There were numerous hiking trails to choose from near our RV Park in Golden, Colorado, yet we kept going back to Red Rocks Park and Amphitheater – not once but three times! The first time was with John and Pam, then with Al and Ingrid and finally Steve and I took a last hike there before moving on.
Our inclination toward Red Rocks Park had a lot to do with its scenic trails, geologic features and its music venue like no other. We learned that a lot of big-name bands have returned repeatedly to this beautiful amphitheater set into the towering rocks and offering amazing acoustics for their music.
The top of the outdoor amphitheater is a perfect place to take in the 200-mile panorama of Denver and the distant plains.

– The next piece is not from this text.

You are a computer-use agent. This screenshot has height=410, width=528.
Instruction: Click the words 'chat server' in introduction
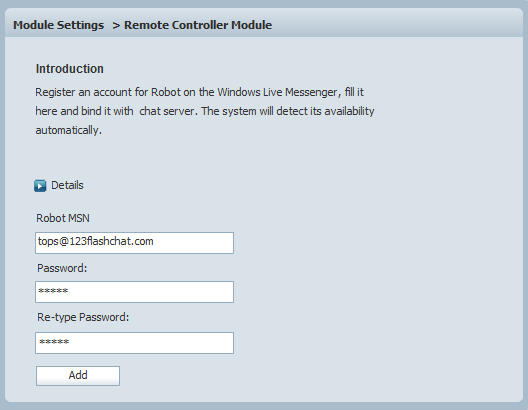click(x=167, y=111)
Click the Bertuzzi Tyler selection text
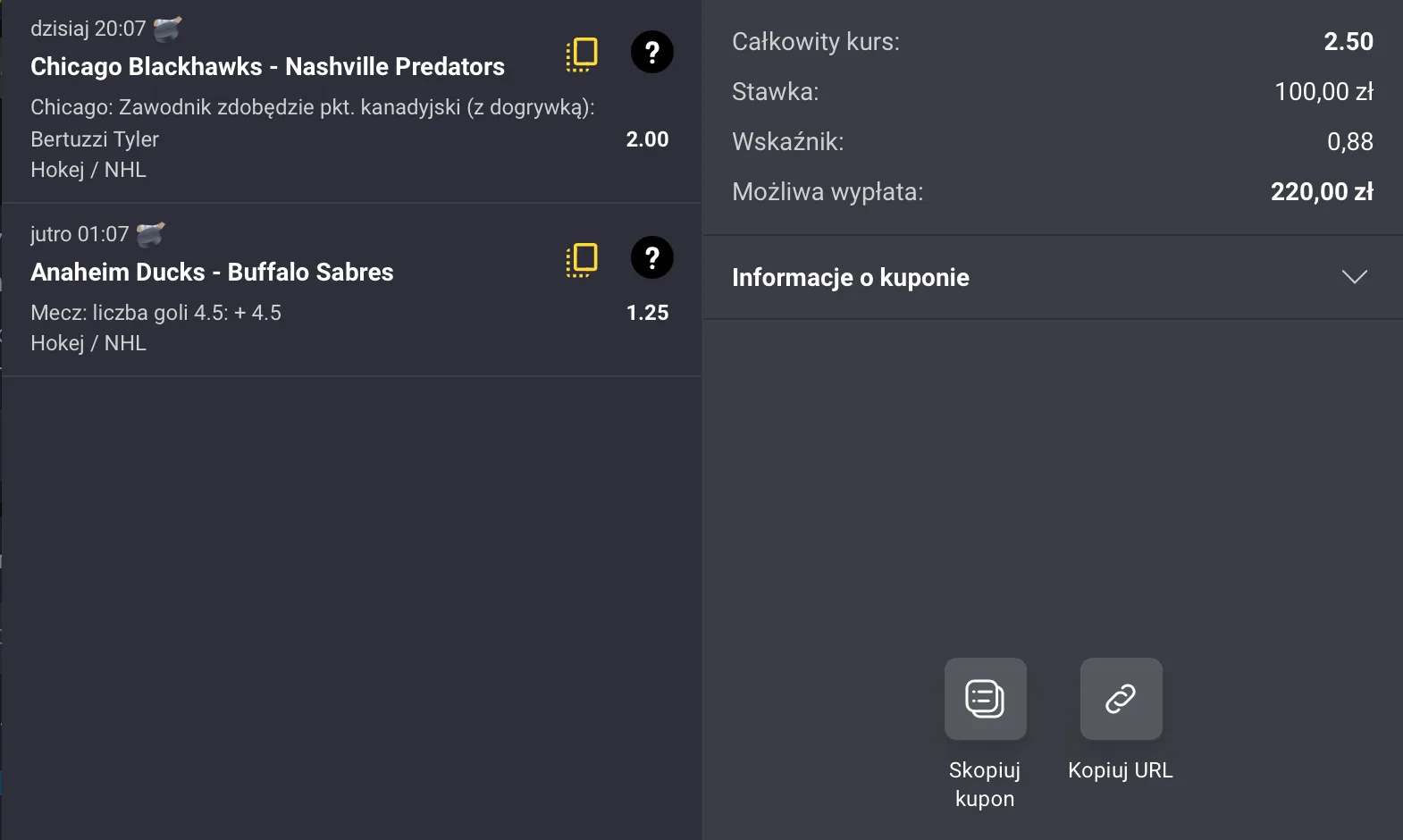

The amphitheater is open to the public for viewing and exercise activities when events aren’t scheduled.
We also saw several people capturing the beauty of the area with strokes of a brush.
We were happy to see abundant wildlife and wildflowers during several hikes through and around the park.
We marveled at the open air amphitheater built by the Civilian Conservation Corps (CCC), and the National Park Service – without any help from machinery – between 1931-1941.
We discovered a great music museum within the amphitheater. It had nice displays showing the hundreds of acts that had performed here during the past decades.
Our hiking muscles were quickly whipped back into shape as we explored several of the many hiking trails surrounding the geological formations. On one day we met with avid hikers John and Pam to tackle the Red Rocks Trail, a 6-mile loop that lead out of the Park and connected with the Dakota Ridge Trail. We also traversed the Matthew Winters Open Space area that day on the way back to our cars.
Hans and Lisa had already hiked these trails several days before, so we mostly followed their path. Rather than rehashing the details of these scenic trails, I invite you to check the accounts of Metamorphis Road and Oh the Places They Go for more information about them.
When Al and Ingrid arrived in town a few days later we hiked the Trading Post Trail, a 1.4-mile loop that wound through spectacular formations, valleys and a natural meadow.
Steve and I went back on another day to climb the Funicular Trail to the north entrance of the amphitheater.
Before audiences are amazed by a performance here, they can choose to get a good workout by walking up from one of the parking lots to the amphitheater. There are plenty of steps up to and around the seating area to get the blood pumping.
Another place we kept going back to, this time for authentic and fresh mexican food, was La Casa Alba in Golden. Lisa found this hole-in-the-wall restaurant, and by the time we left town we had been there for lunch with special people four times!
And that’s how we spent ten days with friend bloggers in and around Golden after my returned from the Philippines. Till we meet again, my friends, see you somewhere out west this fall and winter!